Фамилию оставить велел Яник, сказал, что так будет проще, если что. Не зная, что ответить, Ося пожала плечами.
– Говорил я тебе, – сказал следователь, но человек в форме предостерегающе поднял руку, и следователь замолчал, подошёл к столу, открыл ящик, смахнул в него все лежащие на столе бумаги. Через боковую дверь оба вышли из кабинета, и в ту же секунду через вторую дверь в кабинет вошёл конвойный, встал у порога.
Остаток ночи Ося провела сидя на стуле, то задрёмывая и тут же просыпаясь от грозного окрика «Не спать! Не положено!», то бездумно разглядывая гладкую полированную поверхность стола. Утром пришёл следователь, раздёрнул плотные шторы, погасил свет и велел конвоиру: «В камеру».
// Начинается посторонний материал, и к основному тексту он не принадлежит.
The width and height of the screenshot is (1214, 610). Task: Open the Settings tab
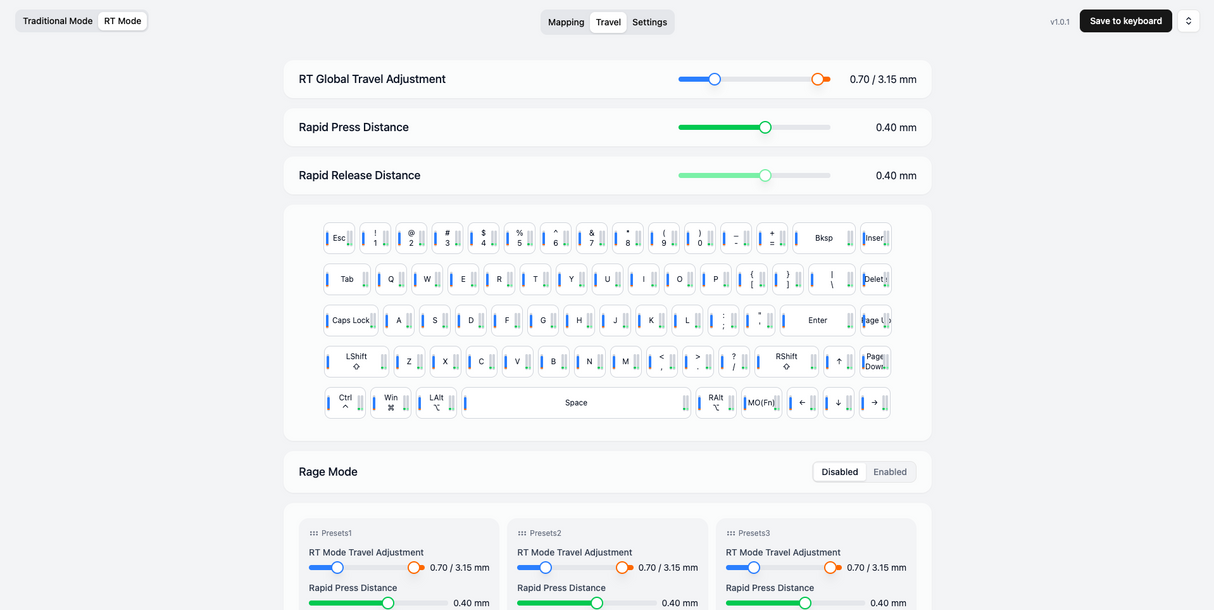coord(650,22)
Шафир расхаживала по камере, накручивала утреннюю норму шагов.
– С боевым крещением, – серьёзно поздравила она.
Выпив в два глотка кружку тёплой воды – следователь пить не давал – и съев свою утреннюю осьмушку, Ося пересказала Раисе Михайловне свой первый допрос. Никаких умных выводов ни Ося, ни Шафир из этого рассказа не сделали, решили посмотреть, что будет дальше. Несмотря на бессонную ночь, спать не хотелось, и настроение было почти праздничным. Допрос оказался не такой уж страшной штукой.
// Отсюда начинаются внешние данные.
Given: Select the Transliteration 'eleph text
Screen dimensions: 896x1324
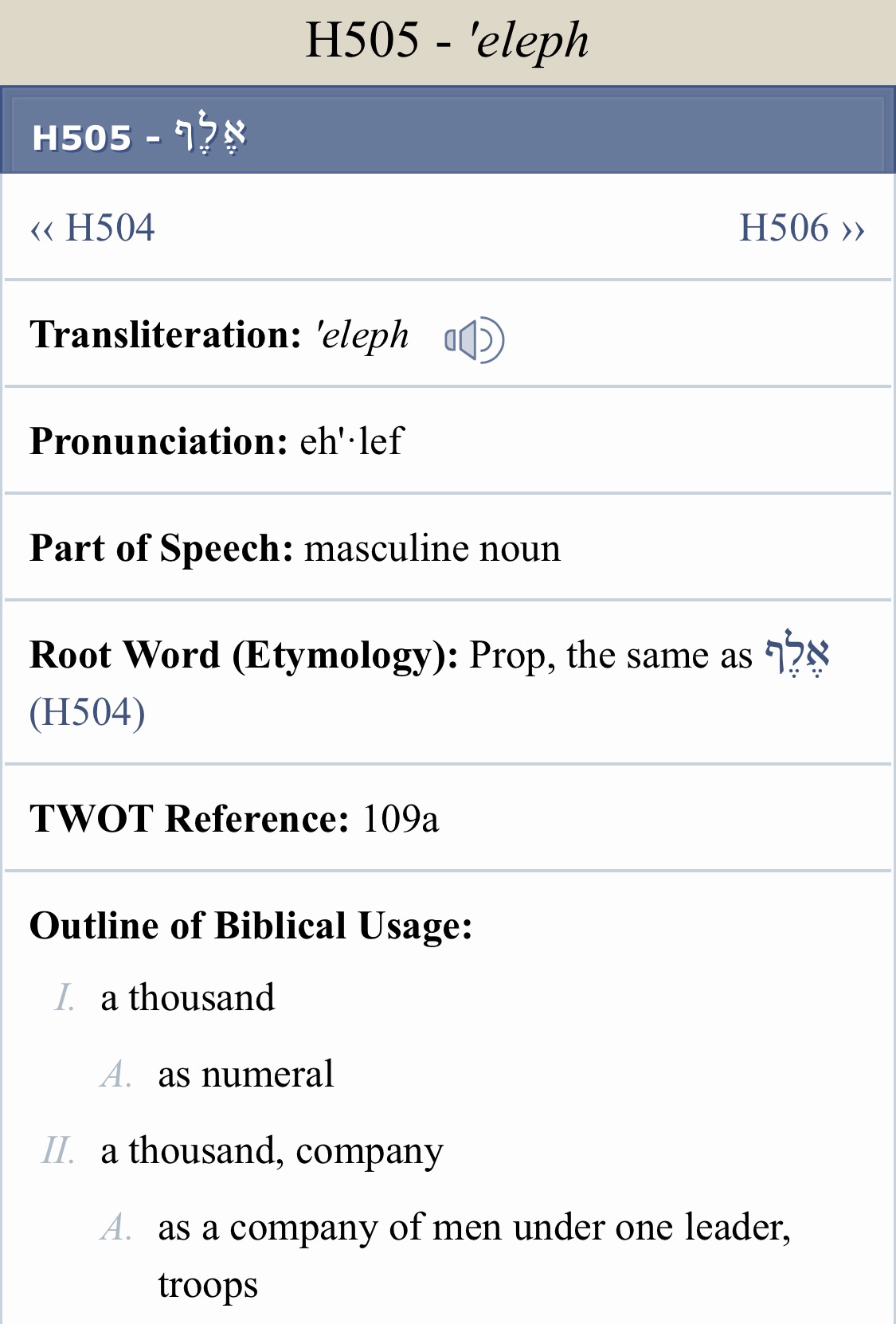Looking at the screenshot, I should click(x=362, y=335).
В следующие десять дней Осю вызывали на допрос каждую ночь. И каждую ночь разыгрывался один и тот же спектакль. Осю вводили, следователь здоровался, предлагал Осе сесть и просил рассказать о её контрреволюционной деятельности. Ося отвечала, что рассказывать ей нечего, поскольку такой деятельностью она никогда не занималась. Следователь предлагал подумать, и наступало молчание. Следователь говорил с кем-то по телефону, что-то усердно писал, читал газету, потом приносили ужин – бефстроганов или гуляш с пюре и овощами. От тарелок одуряюще пахло свежей вкусной едой, Ося невольно сглатывала слюну, следователь предлагал поесть, она отказывалась. Поев, следователь исчезал на несколько часов, предварительно выставив в кабинете конвой. «Не спать! – как заведённый повторял солдат, едва Ося опускала голову. – Не спать!» Возвращался следователь утром, свежий, бодрый, хорошо одетый, хорошо пахнущий. Ося смотрела на него сквозь серую пелену, застилавшую глаза после многих бессонных ночей, с трудом соображала, кто это и почему он здесь. «Напрасно вы себя так изводите, Ольга Станиславовна», – с укоризной говорил следователь и делал солдату знак рукой: «В камеру».
Через неделю у Оси начались провалы в памяти. Вдруг оказывалось, что она ничего не помнит о том, что было ночью. Всё труднее было держать себя в руках, окружающие звуки, краски, слова доходили до неё с некоторой задержкой, сначала повисая в воздухе и лишь потом пробивая серую пелену. Она пробовала спать сидя. Конвойный стоял у двери, сзади; если приучить тело оставаться в вертикальном положении, солдат и не поймёт, что она спит. Иногда ей везло, удавалось забыться минут на десять. Как-то раз следователь отпустил её немного раньше, и она спала, лёжа на кровати, целых полчаса до побудки. Раиса Михайловна уговорила Тимофеева, он разрешил Осе сидеть на полу, а не на колченогой табуретке, и в его смену Ося могла дремать по пятнадцать минут кряду между двумя проверками. Но этого было мало. Слишком долго всё тянулось, провалы в памяти возникали всё чаще, и гораздо больше, чем умереть, Ося боялась сойти с ума.